我想要一个二维三次样条曲线来拟合一些不必要的间隔数据，也就是说，一个函数精确地拟合给定点上的数据，但也可以返回介于两者之间的值

我所能找到的（对于非比例间隔数据）是

scipy.interpolate.SmoothBivariateSpline

。我不知道如何关闭“平滑”（无论我在

s

参数中输入了什么值）

然而，我发现我可以通过

scipy.interpolate.griddata

得到我想要的东西，尽管每次都要重新计算它（也就是说，不只是生成一个函数）。
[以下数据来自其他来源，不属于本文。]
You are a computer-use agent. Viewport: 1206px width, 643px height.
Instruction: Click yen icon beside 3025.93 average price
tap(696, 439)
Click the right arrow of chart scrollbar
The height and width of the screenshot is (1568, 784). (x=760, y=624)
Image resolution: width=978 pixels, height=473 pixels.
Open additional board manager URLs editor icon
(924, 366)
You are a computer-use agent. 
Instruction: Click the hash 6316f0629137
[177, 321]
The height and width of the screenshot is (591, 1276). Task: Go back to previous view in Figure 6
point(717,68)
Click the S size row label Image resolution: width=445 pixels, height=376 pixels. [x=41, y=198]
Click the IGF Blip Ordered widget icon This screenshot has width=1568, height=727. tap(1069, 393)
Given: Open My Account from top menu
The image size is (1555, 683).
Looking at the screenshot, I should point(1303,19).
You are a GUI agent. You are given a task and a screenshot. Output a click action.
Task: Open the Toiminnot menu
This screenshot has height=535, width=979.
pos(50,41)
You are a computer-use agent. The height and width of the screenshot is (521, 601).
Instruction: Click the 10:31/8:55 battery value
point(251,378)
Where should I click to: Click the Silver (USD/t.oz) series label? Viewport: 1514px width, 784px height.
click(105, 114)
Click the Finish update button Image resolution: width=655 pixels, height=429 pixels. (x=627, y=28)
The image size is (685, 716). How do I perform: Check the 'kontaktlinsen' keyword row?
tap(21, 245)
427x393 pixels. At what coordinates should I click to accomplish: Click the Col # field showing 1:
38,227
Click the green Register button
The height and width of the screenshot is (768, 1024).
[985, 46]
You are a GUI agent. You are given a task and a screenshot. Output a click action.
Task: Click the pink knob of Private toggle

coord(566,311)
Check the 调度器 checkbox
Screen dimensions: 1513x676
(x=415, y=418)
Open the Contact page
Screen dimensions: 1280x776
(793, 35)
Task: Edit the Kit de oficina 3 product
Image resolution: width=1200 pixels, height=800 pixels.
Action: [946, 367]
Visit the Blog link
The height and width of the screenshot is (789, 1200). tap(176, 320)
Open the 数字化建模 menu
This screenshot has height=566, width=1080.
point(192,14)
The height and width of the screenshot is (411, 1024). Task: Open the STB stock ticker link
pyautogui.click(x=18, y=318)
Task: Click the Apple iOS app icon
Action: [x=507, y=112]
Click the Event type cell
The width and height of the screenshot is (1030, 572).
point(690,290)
这两者之间有什么本质上的区别吗？即，

griddata

是否做了与“样条线”不同的事情？是否有必要关闭

SmoothBivariateSpline

或不平滑的等效函数中的平滑

下面是我用来测试样条曲线与多项式拟合的脚本

import numpy as np
from mpl_toolkits.mplot3d import Axes3D
import scipy.optimize
import scipy.interpolate
import matplotlib.pyplot as plt
import numpy.polynomial.polynomial as poly


# Grid and test function
N = 9;
x,y = np.linspace(-1,1, N), np.linspace(-1,1, N)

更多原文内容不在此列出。